久方ぶりにデスガリアンの戦闘機部隊が襲来し、迎撃に出るジュウオウキングオクトパスとジュウオウワイルド。何とか出番を作られているオクトパスですが、タコ焼きミサイルによる対空攻撃には納得感がありました(笑) ところがその戦闘機部隊を指揮していたアザルドが、オクトパスのコックピットに掟破りのダイレクトカチコミ。ジュウオウバードを探していると言いながらコックピット内部で暴れ回り、オクトパスは墜落。合流した5人は、二手に分かれてバドを探す事に。
一方、治療のお礼に病院に持っていこうと釣りに励んでいたさわおはラリーと接触。……さわお、魚は釣れて当然、みたいな態度ですが、やはり山でずっとテント生活していて、《釣り》を中心に生産系サブスキルのレベルだけ極端に上がっているのか。
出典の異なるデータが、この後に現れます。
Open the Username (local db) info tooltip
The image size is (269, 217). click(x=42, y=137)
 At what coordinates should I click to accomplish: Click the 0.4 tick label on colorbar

「バドさんが簡単に見つかるなら、今頃みんなジューランドに帰れてるか……一旦もどろ」
出撃前、さわおがお世話になった病院の先生、というワードに表情が固くなった大和を気にしていたアムは、その背中に眉を寄せてしばし考え込み、いったん笑顔を作ってから、努めて軽い調子で声をかける。
「ねえ! 大和くんは、帰らないの?」
ここで意図的に表情を作るアム、そしてそれを映像として見せるのが、“コミュニケーションの物語”を貫く、今作の凄み。
「え? だから、今から、アトリエに」
特に何も気にしてないですよー、話の成り行きですよー、というポーズの打ち込みで、お互いの雑談という事にしてするっと話してしまった方が楽かもしれないよと促してきたアムに対し、恐らくは質問の真意を悟って少々動揺しながらも 受け流して逃げようとする大和だが、
「マリオさんちじゃなくて……本当のおうち」
その反応に覚悟を決め、踏み込んで切りつけるアム。
「………………なんで?」
「あのお医者さん……大和くんのお父さんだよね」
これまでの大和の言動や病院での態度から、大和父子の問のわだかまりに気付いたと告げるアムに、ベンチに腰を下ろした大和は口ごもりながらも父との確執を少しずつ口にし始める……。
「大した話じゃないよ。……父親と、仲が悪いってだけ。ホント……よくあるやつ」
仕事が忙しくて家に居ない事が多かった父と、ほとんど会話の記憶もなく、距離感を掴めずにいた少年期の頃を語る大和。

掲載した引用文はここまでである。